This book is meant to be understandable and fun to use. The topics range from the beginnings to the end -- cutting and curing wood through building a selfbow of almost any type and finishing it. Selfbows are wooden bows with no laminations in the limbs. Both beginners and advanced bowyers should find the book usable and worthwhile. There are extensive descriptions and directions throughout, supported by over 200 individual color illustrations. Besides the how-to directions, there are sections on heat-bending, splicing billets, shaping handles, and treating problems like knots, cracks, etc.

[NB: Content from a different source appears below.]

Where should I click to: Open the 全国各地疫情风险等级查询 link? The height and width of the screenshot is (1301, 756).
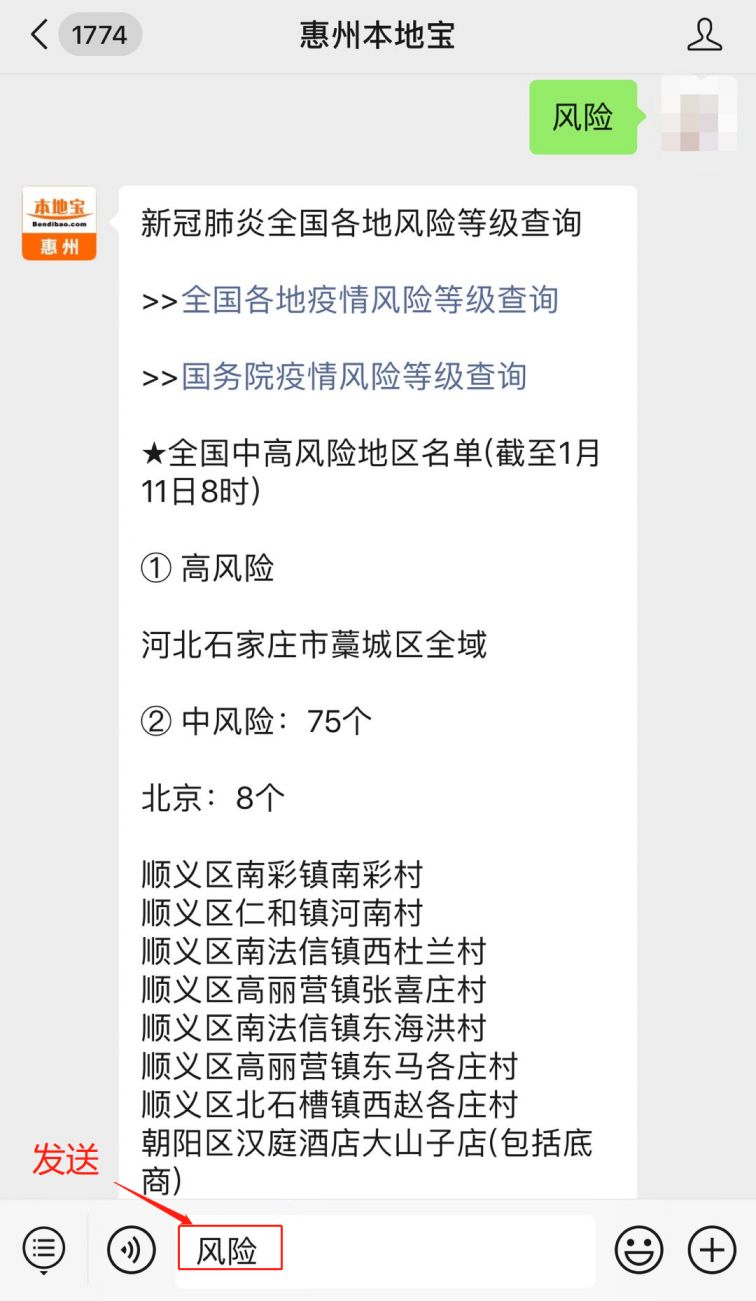click(369, 300)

Several other useful topics are addressed, such as suggestions on how to make a bow with only a few measurements, reduce handshock, eliminate stack, stabilize arrow flight, shoot where you look, and increase arrow speed.
Tillering goals I emphasize.
It’s common to read that you should tiller a bow so the limbs have “a smooth, even curve”. My emphasis is actually not on the curvature of bow limb profile per se. I think the aspect of a bow that’s most important is NOT the profile it has when strung, however important that is, nor even the profile it has when fully drawn, however important that also is.
Instead, I think it’s more important to focus on where, when, and how much during the draw, specific regions of the limbs bend during the draw for the bow style you’re making.
The profiles of a strung and fully drawn bow, then, become the consequence rather than the goal of the tillering process. Although the profiles will differ in various bow designs, the tillering process will be essentially the same.
Naturally the reason for tillering a bow to draw so specifically is that you’re setting it up for how smoothly it draws and how nicely it shoots -- for the degree of handshock, arrow stability, arrow speed, etc. Naturally also, you may not follow the tillering pattern in this book, but instead follow your own intuition or pattern.
Stim Wilcox has been making bows since he was a child, where bamboo splints and privet hedge arrows were exciting things to make and shoot. The bow-making experience that led to this book came mostly from the last 16 years of experimenting with hundreds of bows and many woods. Every word in this book stems from a love of archery and the pleasure of sharing the information and ideas about making wooden bows.The book has been written from the heart.